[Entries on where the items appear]
═══
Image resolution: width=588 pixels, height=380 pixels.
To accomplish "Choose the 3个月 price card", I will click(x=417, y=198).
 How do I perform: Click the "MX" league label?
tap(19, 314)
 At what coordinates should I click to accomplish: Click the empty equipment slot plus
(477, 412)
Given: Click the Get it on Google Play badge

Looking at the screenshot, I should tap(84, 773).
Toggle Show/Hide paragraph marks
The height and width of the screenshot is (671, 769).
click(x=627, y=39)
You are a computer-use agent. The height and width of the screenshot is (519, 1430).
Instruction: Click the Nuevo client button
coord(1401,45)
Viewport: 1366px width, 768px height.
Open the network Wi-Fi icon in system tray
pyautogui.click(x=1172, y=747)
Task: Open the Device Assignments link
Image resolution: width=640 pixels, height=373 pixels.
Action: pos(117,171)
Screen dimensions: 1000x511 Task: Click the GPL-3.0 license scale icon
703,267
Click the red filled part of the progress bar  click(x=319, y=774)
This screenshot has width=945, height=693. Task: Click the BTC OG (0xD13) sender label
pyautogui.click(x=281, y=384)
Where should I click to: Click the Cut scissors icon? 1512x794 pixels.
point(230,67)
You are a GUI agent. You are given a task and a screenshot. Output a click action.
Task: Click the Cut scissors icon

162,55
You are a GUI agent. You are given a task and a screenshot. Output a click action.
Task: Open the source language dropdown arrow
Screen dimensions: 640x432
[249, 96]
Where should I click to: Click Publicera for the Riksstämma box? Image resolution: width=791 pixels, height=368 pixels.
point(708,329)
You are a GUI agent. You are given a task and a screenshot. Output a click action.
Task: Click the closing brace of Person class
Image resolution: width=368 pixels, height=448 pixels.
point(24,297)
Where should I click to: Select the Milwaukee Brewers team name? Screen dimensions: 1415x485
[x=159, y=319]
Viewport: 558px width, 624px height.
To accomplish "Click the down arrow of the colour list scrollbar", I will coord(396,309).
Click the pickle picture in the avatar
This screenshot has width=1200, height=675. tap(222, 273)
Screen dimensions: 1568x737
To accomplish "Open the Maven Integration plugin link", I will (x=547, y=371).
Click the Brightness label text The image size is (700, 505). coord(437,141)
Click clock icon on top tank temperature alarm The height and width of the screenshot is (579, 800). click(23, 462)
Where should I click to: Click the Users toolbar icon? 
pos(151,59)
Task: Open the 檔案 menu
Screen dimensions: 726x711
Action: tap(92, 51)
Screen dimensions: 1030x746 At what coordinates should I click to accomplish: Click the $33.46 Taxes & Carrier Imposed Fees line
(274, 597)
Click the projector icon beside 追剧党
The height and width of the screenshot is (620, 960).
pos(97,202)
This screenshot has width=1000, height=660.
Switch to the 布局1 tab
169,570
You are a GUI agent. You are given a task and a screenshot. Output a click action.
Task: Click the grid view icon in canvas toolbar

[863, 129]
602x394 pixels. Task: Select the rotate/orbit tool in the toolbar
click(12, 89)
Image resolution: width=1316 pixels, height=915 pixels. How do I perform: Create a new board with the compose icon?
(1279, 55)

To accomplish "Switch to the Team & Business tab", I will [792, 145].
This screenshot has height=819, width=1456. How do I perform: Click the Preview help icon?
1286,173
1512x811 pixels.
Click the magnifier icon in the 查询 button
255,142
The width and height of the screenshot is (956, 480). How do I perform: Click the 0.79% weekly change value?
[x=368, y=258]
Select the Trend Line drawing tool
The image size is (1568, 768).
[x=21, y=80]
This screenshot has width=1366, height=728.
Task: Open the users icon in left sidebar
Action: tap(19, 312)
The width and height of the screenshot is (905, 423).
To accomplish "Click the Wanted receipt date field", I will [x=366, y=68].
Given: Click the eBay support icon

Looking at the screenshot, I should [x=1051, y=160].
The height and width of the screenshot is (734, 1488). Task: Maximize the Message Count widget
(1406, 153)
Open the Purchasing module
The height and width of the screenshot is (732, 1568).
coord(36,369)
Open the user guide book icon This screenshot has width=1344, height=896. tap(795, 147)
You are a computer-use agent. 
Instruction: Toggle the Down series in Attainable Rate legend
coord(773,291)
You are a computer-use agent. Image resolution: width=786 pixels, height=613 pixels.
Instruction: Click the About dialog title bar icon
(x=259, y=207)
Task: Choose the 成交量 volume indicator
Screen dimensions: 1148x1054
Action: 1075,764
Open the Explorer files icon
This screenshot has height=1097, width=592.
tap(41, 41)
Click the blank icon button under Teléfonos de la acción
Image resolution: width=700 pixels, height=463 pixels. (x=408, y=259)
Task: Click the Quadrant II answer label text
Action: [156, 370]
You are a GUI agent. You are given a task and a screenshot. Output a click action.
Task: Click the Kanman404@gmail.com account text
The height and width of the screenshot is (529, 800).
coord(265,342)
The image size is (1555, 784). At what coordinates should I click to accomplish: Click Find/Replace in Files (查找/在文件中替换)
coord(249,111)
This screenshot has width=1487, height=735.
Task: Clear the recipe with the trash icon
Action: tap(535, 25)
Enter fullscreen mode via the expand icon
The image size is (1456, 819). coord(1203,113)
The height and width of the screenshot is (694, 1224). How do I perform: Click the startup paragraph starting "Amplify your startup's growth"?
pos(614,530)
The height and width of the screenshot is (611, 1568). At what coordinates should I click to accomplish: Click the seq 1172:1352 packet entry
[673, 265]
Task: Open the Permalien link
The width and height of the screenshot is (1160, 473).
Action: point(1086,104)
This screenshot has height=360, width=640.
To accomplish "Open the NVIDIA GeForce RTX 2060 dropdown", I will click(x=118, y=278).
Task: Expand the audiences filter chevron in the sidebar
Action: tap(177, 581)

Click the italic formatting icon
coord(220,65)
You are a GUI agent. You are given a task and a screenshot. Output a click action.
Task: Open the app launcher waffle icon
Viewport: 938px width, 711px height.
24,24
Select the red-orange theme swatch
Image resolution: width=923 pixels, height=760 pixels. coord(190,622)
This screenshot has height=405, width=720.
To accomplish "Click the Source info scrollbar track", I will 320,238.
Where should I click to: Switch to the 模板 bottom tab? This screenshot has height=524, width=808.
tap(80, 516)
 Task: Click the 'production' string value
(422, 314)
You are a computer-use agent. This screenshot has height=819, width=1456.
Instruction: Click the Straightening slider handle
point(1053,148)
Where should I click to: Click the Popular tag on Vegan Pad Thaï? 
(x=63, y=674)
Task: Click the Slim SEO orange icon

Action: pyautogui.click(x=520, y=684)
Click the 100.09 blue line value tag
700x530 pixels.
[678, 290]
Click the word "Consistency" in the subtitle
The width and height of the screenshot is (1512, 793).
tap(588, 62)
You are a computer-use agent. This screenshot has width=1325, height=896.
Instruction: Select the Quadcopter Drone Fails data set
═══
#### [GIVEN EXERCISE]
Output every line of the items above as a numbered list, leaving out the blank lines.

#### [SOLUTION TO THIS TASK]
1. Image resolution: width=588 pixels, height=380 pixels.
2. To accomplish "Choose the 3个月 price card", I will click(x=417, y=198).
3.  How do I perform: Click the "MX" league label?
4. tap(19, 314)
5.  At what coordinates should I click to accomplish: Click the empty equipment slot plus
6. (477, 412)
7. Given: Click the Get it on Google Play badge
8. Looking at the screenshot, I should tap(84, 773).
9. Toggle Show/Hide paragraph marks
10. The height and width of the screenshot is (671, 769).
11. click(x=627, y=39)
12. You are a computer-use agent. The height and width of the screenshot is (519, 1430).
13. Instruction: Click the Nuevo client button
14. coord(1401,45)
15. Viewport: 1366px width, 768px height.
16. Open the network Wi-Fi icon in system tray
17. pyautogui.click(x=1172, y=747)
18. Task: Open the Device Assignments link
19. Image resolution: width=640 pixels, height=373 pixels.
20. Action: pos(117,171)
21. Screen dimensions: 1000x511 Task: Click the GPL-3.0 license scale icon
22. 703,267
23. Click the red filled part of the progress bar  click(x=319, y=774)
24. This screenshot has width=945, height=693. Task: Click the BTC OG (0xD13) sender label
25. pyautogui.click(x=281, y=384)
26. Where should I click to: Click the Cut scissors icon? 1512x794 pixels.
27. point(230,67)
28. You are a GUI agent. You are given a task and a screenshot. Output a click action.
29. Task: Click the Cut scissors icon
30. 162,55
31. You are a GUI agent. You are given a task and a screenshot. Output a click action.
32. Task: Open the source language dropdown arrow
33. Screen dimensions: 640x432
34. [249, 96]
35. Where should I click to: Click Publicera for the Riksstämma box? Image resolution: width=791 pixels, height=368 pixels.
36. point(708,329)
37. You are a GUI agent. You are given a task and a screenshot. Output a click action.
38. Task: Click the closing brace of Person class
39. Image resolution: width=368 pixels, height=448 pixels.
40. point(24,297)
41. Where should I click to: Select the Milwaukee Brewers team name? Screen dimensions: 1415x485
42. [x=159, y=319]
43. Viewport: 558px width, 624px height.
44. To accomplish "Click the down arrow of the colour list scrollbar", I will coord(396,309).
45. Click the pickle picture in the avatar
46. This screenshot has width=1200, height=675. tap(222, 273)
47. Screen dimensions: 1568x737
48. To accomplish "Open the Maven Integration plugin link", I will (x=547, y=371).
49. Click the Brightness label text The image size is (700, 505). coord(437,141)
50. Click clock icon on top tank temperature alarm The height and width of the screenshot is (579, 800). click(23, 462)
51. Where should I click to: Click the Users toolbar icon? 
52. pos(151,59)
53. Task: Open the 檔案 menu
54. Screen dimensions: 726x711
55. Action: tap(92, 51)
56. Screen dimensions: 1030x746 At what coordinates should I click to accomplish: Click the $33.46 Taxes & Carrier Imposed Fees line
57. (274, 597)
58. Click the projector icon beside 追剧党
59. The height and width of the screenshot is (620, 960).
60. pos(97,202)
61. This screenshot has width=1000, height=660.
62. Switch to the 布局1 tab
63. 169,570
64. You are a GUI agent. You are given a task and a screenshot. Output a click action.
65. Task: Click the grid view icon in canvas toolbar
66. [863, 129]
67. 602x394 pixels. Task: Select the rotate/orbit tool in the toolbar
68. click(12, 89)
69. Image resolution: width=1316 pixels, height=915 pixels. How do I perform: Create a new board with the compose icon?
70. (1279, 55)
71. To accomplish "Switch to the Team & Business tab", I will [792, 145].
72. This screenshot has height=819, width=1456. How do I perform: Click the Preview help icon?
73. 1286,173
74. 1512x811 pixels.
75. Click the magnifier icon in the 查询 button
76. 255,142
77. The width and height of the screenshot is (956, 480). How do I perform: Click the 0.79% weekly change value?
78. [x=368, y=258]
79. Select the Trend Line drawing tool
80. The image size is (1568, 768).
81. [x=21, y=80]
82. This screenshot has width=1366, height=728.
83. Task: Open the users icon in left sidebar
84. Action: tap(19, 312)
85. The width and height of the screenshot is (905, 423).
86. To accomplish "Click the Wanted receipt date field", I will [x=366, y=68].
87. Given: Click the eBay support icon
88. Looking at the screenshot, I should [x=1051, y=160].
89. The height and width of the screenshot is (734, 1488). Task: Maximize the Message Count widget
90. (1406, 153)
91. Open the Purchasing module
92. The height and width of the screenshot is (732, 1568).
93. coord(36,369)
94. Open the user guide book icon This screenshot has width=1344, height=896. tap(795, 147)
95. You are a computer-use agent. 
96. Instruction: Toggle the Down series in Attainable Rate legend
97. coord(773,291)
98. You are a computer-use agent. Image resolution: width=786 pixels, height=613 pixels.
99. Instruction: Click the About dialog title bar icon
100. (x=259, y=207)
101. Task: Choose the 成交量 volume indicator
102. Screen dimensions: 1148x1054
103. Action: 1075,764
104. Open the Explorer files icon
105. This screenshot has height=1097, width=592.
106. tap(41, 41)
107. Click the blank icon button under Teléfonos de la acción
108. Image resolution: width=700 pixels, height=463 pixels. (x=408, y=259)
109. Task: Click the Quadrant II answer label text
110. Action: [156, 370]
111. You are a GUI agent. You are given a task and a screenshot. Output a click action.
112. Task: Click the Kanman404@gmail.com account text
113. The height and width of the screenshot is (529, 800).
114. coord(265,342)
115. The image size is (1555, 784). At what coordinates should I click to accomplish: Click Find/Replace in Files (查找/在文件中替换)
116. coord(249,111)
117. This screenshot has width=1487, height=735.
118. Task: Clear the recipe with the trash icon
119. Action: tap(535, 25)
120. Enter fullscreen mode via the expand icon
121. The image size is (1456, 819). coord(1203,113)
122. The height and width of the screenshot is (694, 1224). How do I perform: Click the startup paragraph starting "Amplify your startup's growth"?
123. pos(614,530)
124. The height and width of the screenshot is (611, 1568). At what coordinates should I click to accomplish: Click the seq 1172:1352 packet entry
125. [673, 265]
126. Task: Open the Permalien link
127. The width and height of the screenshot is (1160, 473).
128. Action: point(1086,104)
129. This screenshot has height=360, width=640.
130. To accomplish "Open the NVIDIA GeForce RTX 2060 dropdown", I will click(x=118, y=278).
131. Task: Expand the audiences filter chevron in the sidebar
132. Action: tap(177, 581)
133. Click the italic formatting icon
134. coord(220,65)
135. You are a GUI agent. You are given a task and a screenshot. Output a click action.
136. Task: Open the app launcher waffle icon
137. Viewport: 938px width, 711px height.
138. 24,24
139. Select the red-orange theme swatch
140. Image resolution: width=923 pixels, height=760 pixels. coord(190,622)
141. This screenshot has height=405, width=720.
142. To accomplish "Click the Source info scrollbar track", I will 320,238.
143. Where should I click to: Switch to the 模板 bottom tab? This screenshot has height=524, width=808.
144. tap(80, 516)
145.  Task: Click the 'production' string value
146. (422, 314)
147. You are a computer-use agent. This screenshot has height=819, width=1456.
148. Instruction: Click the Straightening slider handle
149. point(1053,148)
150. Where should I click to: Click the Popular tag on Vegan Pad Thaï? 
151. (x=63, y=674)
152. Task: Click the Slim SEO orange icon
153. Action: pyautogui.click(x=520, y=684)
154. Click the 100.09 blue line value tag
155. 700x530 pixels.
156. [678, 290]
157. Click the word "Consistency" in the subtitle
158. The width and height of the screenshot is (1512, 793).
159. tap(588, 62)
160. You are a computer-use agent. This screenshot has width=1325, height=896.
161. Instruction: Select the Quadcopter Drone Fails data set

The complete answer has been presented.